§ What the task requires
Records follow. Select each line holding "pixels".

§ The records
__________________________________________________
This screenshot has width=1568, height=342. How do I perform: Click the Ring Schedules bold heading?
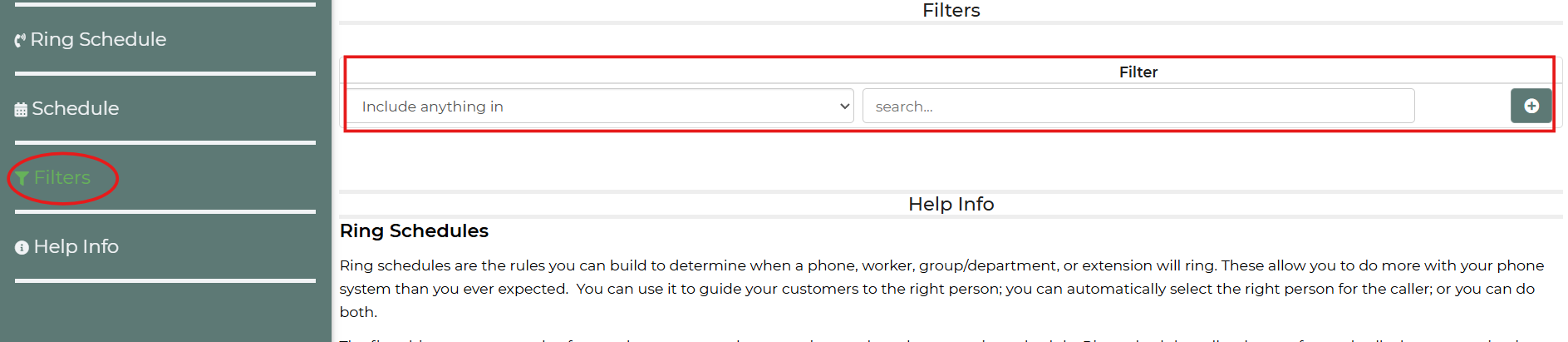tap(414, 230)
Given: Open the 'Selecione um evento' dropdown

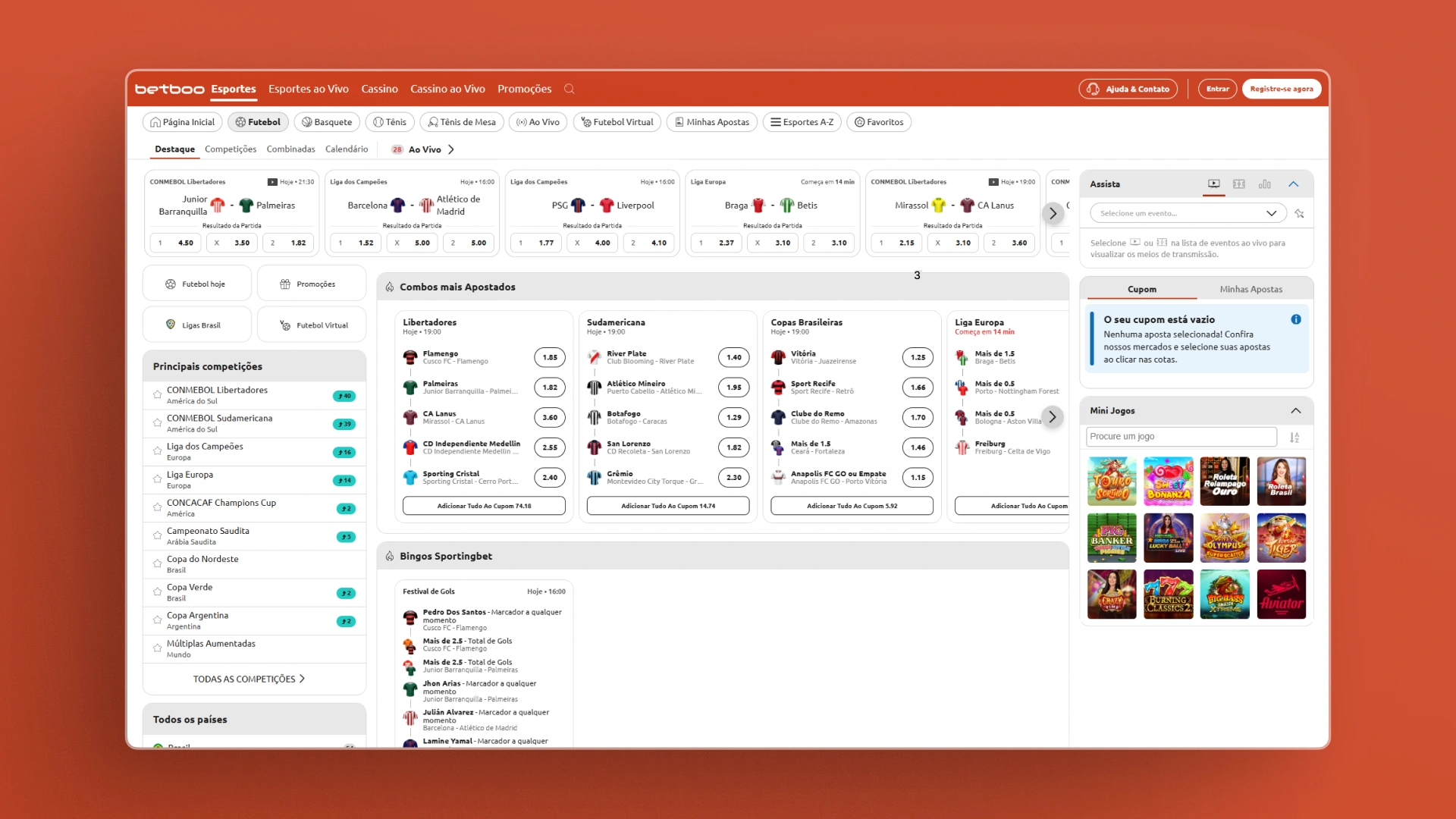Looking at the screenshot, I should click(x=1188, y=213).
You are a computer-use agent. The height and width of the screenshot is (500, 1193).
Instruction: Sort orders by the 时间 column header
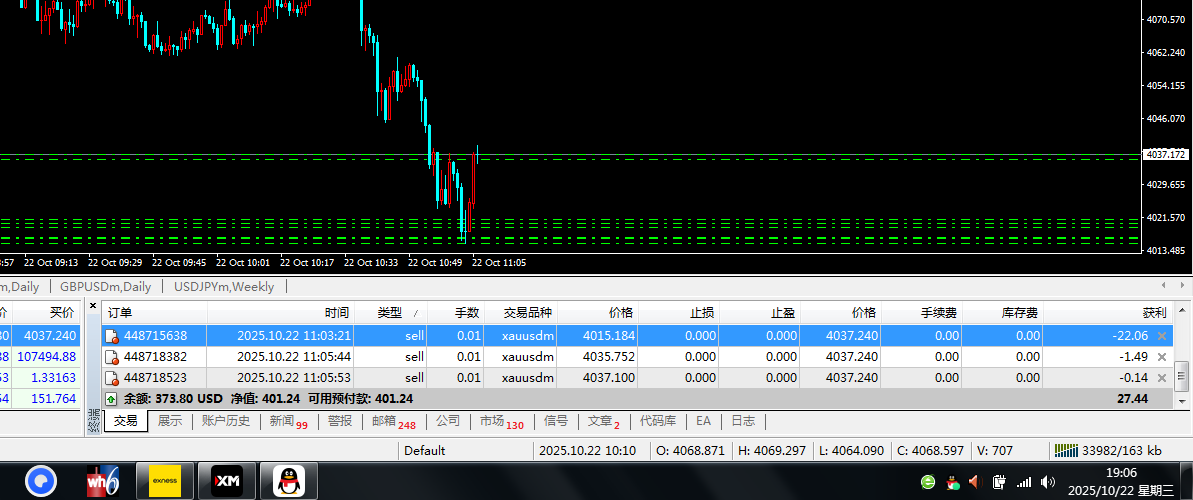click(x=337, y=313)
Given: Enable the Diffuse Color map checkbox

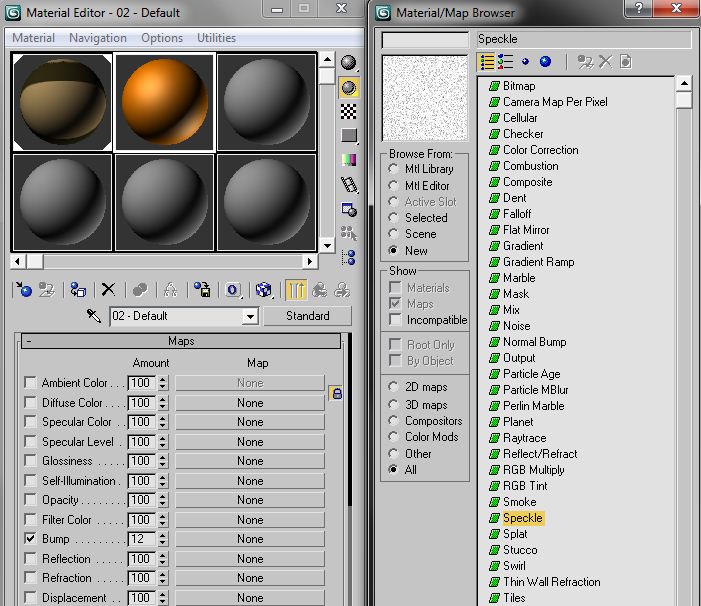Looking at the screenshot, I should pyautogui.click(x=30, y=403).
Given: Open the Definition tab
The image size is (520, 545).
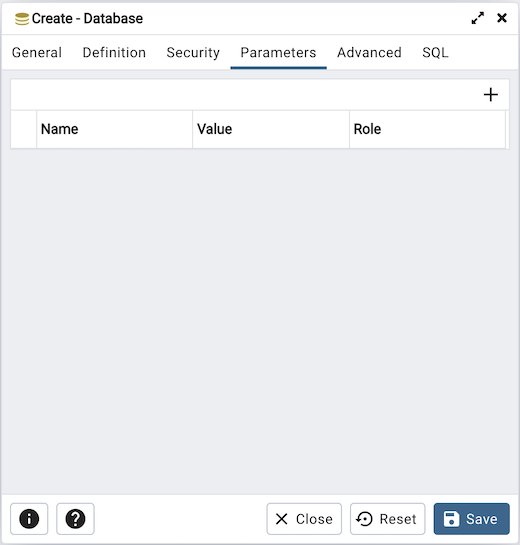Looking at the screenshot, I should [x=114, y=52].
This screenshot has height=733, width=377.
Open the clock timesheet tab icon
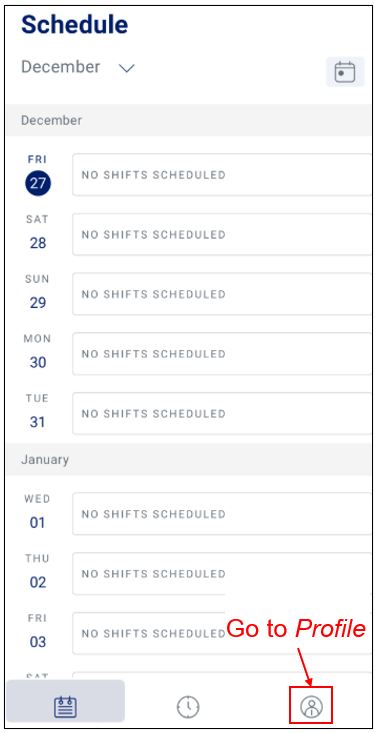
__________________________________________________
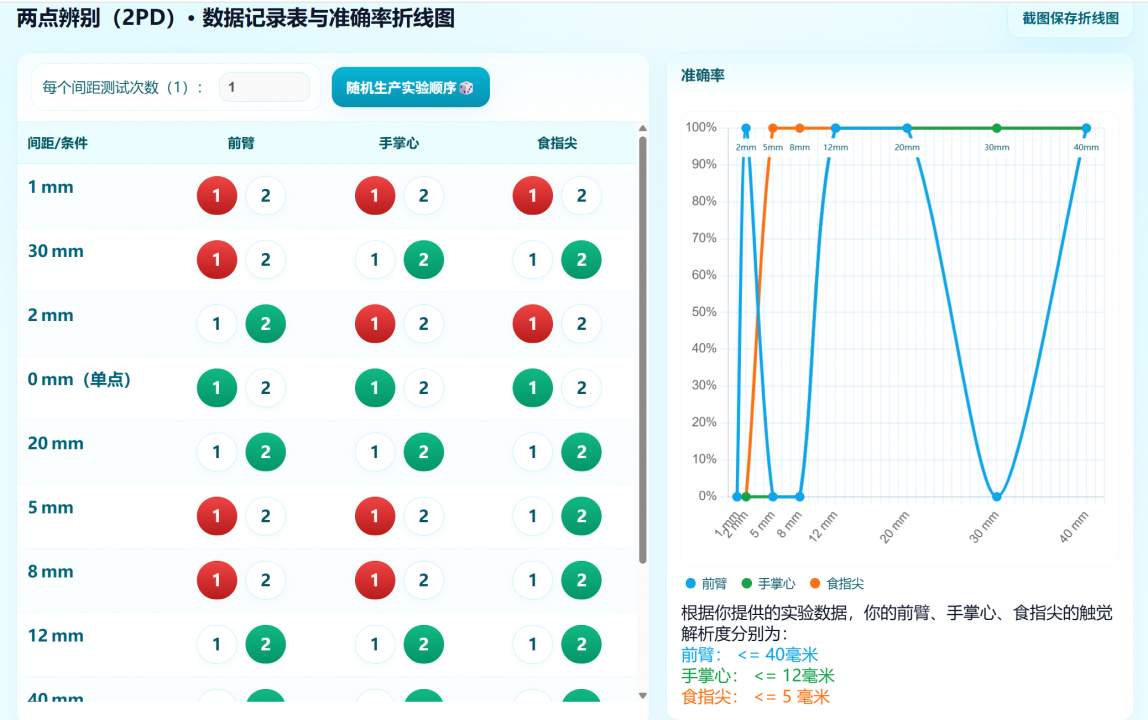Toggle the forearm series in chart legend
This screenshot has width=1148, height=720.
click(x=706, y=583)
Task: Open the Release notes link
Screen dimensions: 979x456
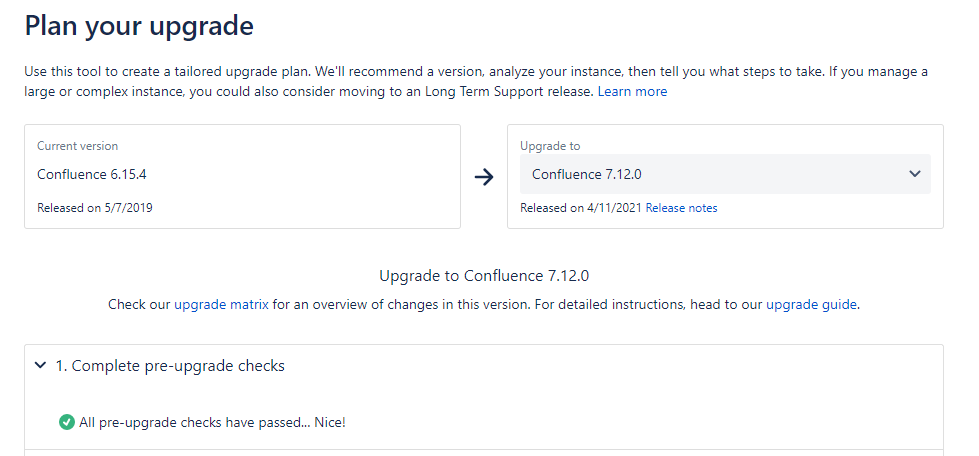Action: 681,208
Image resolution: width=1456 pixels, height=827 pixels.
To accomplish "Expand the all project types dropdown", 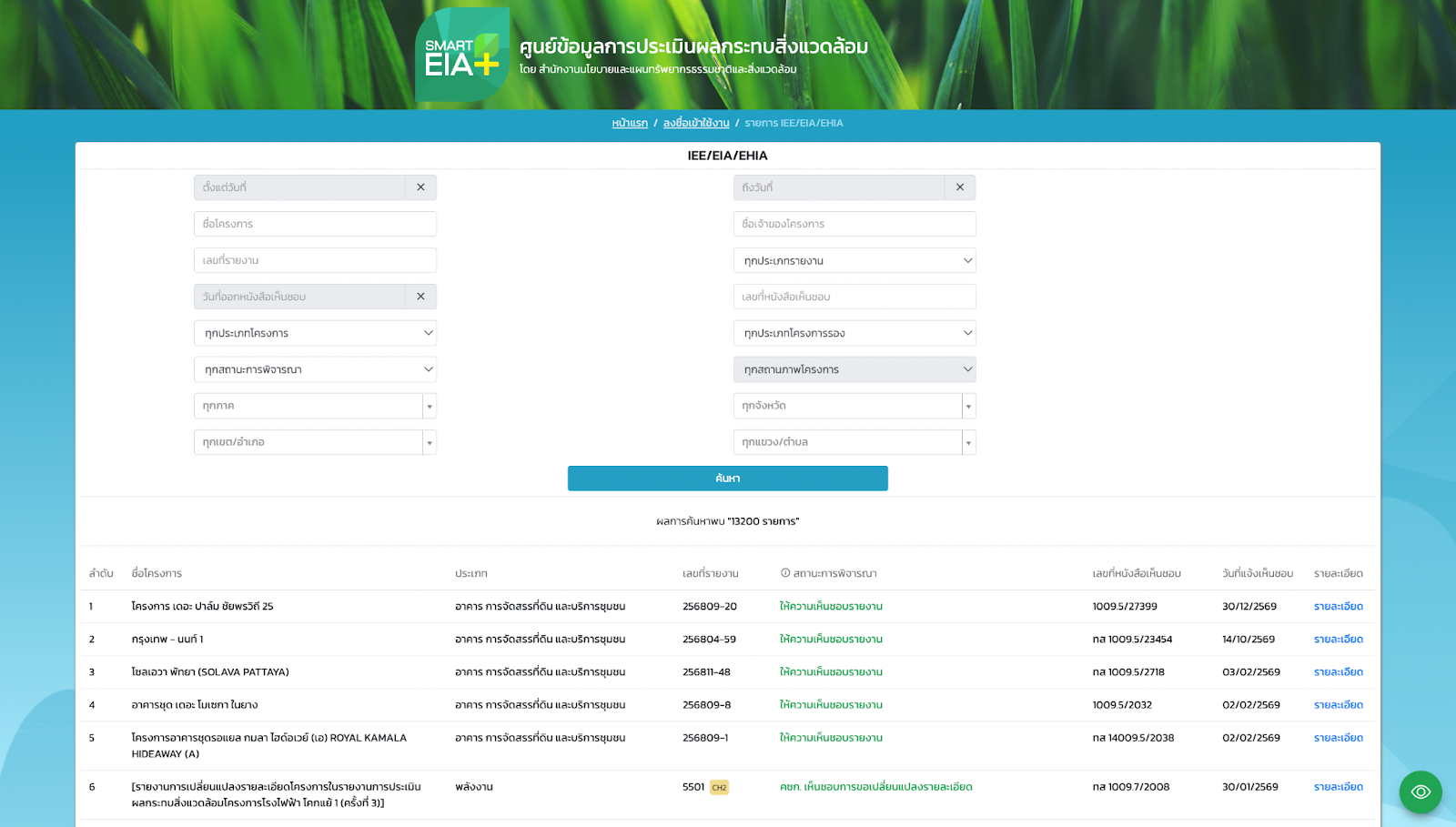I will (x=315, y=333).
__________________________________________________
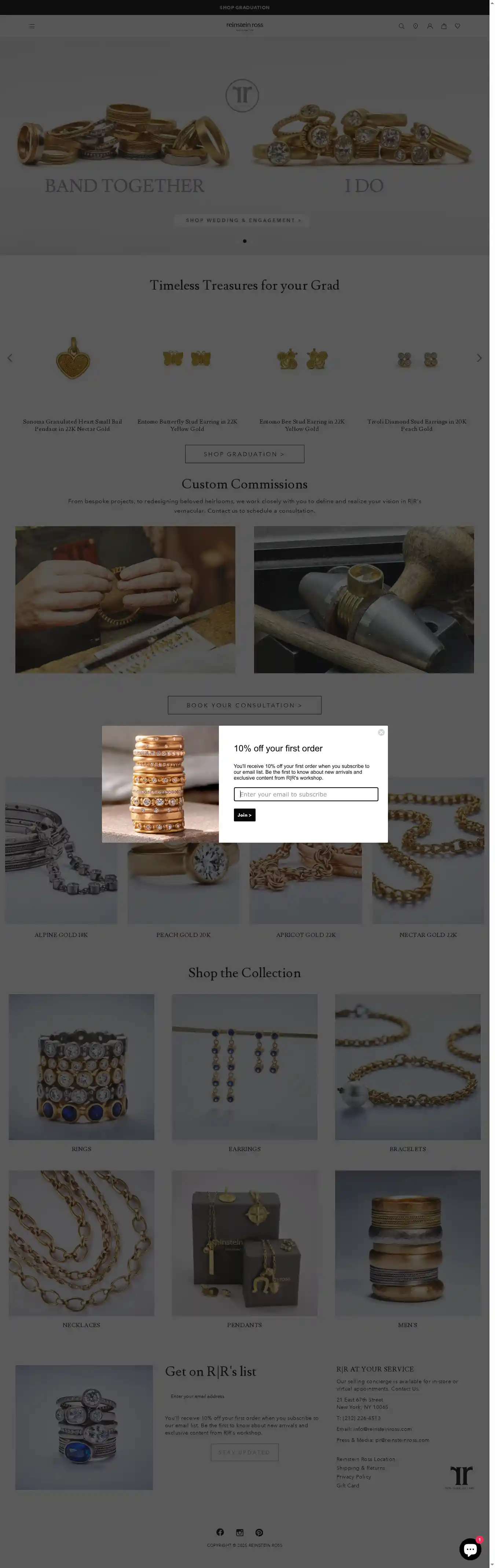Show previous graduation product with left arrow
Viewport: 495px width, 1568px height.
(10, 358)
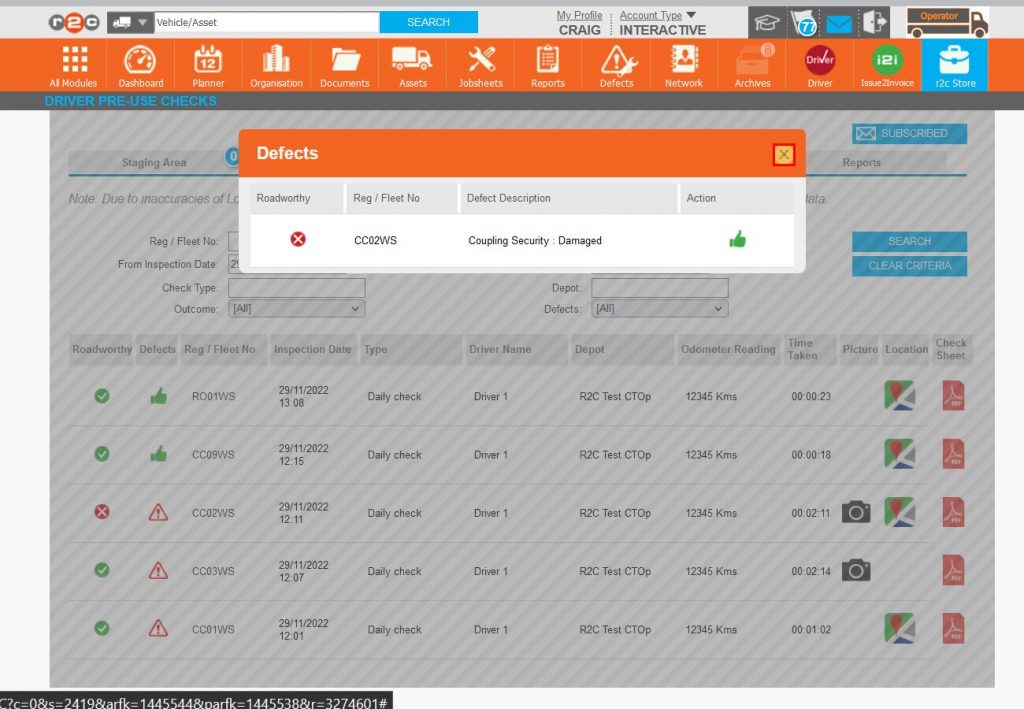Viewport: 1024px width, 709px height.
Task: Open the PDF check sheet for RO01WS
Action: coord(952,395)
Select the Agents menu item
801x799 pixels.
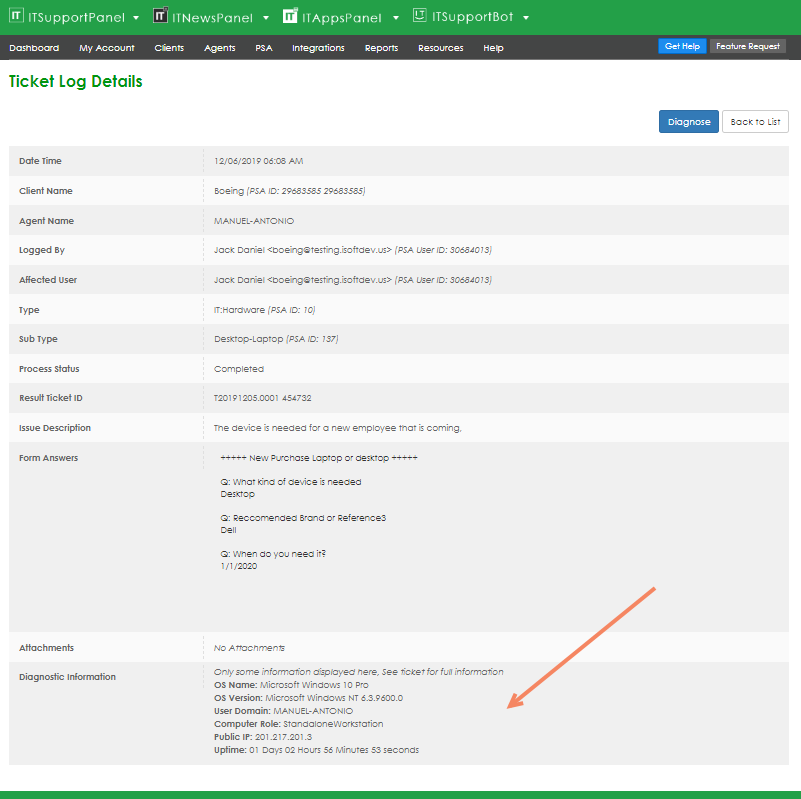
__________________________________________________
§ Solution
Image resolution: width=1456 pixels, height=827 pixels.
801x799 pixels.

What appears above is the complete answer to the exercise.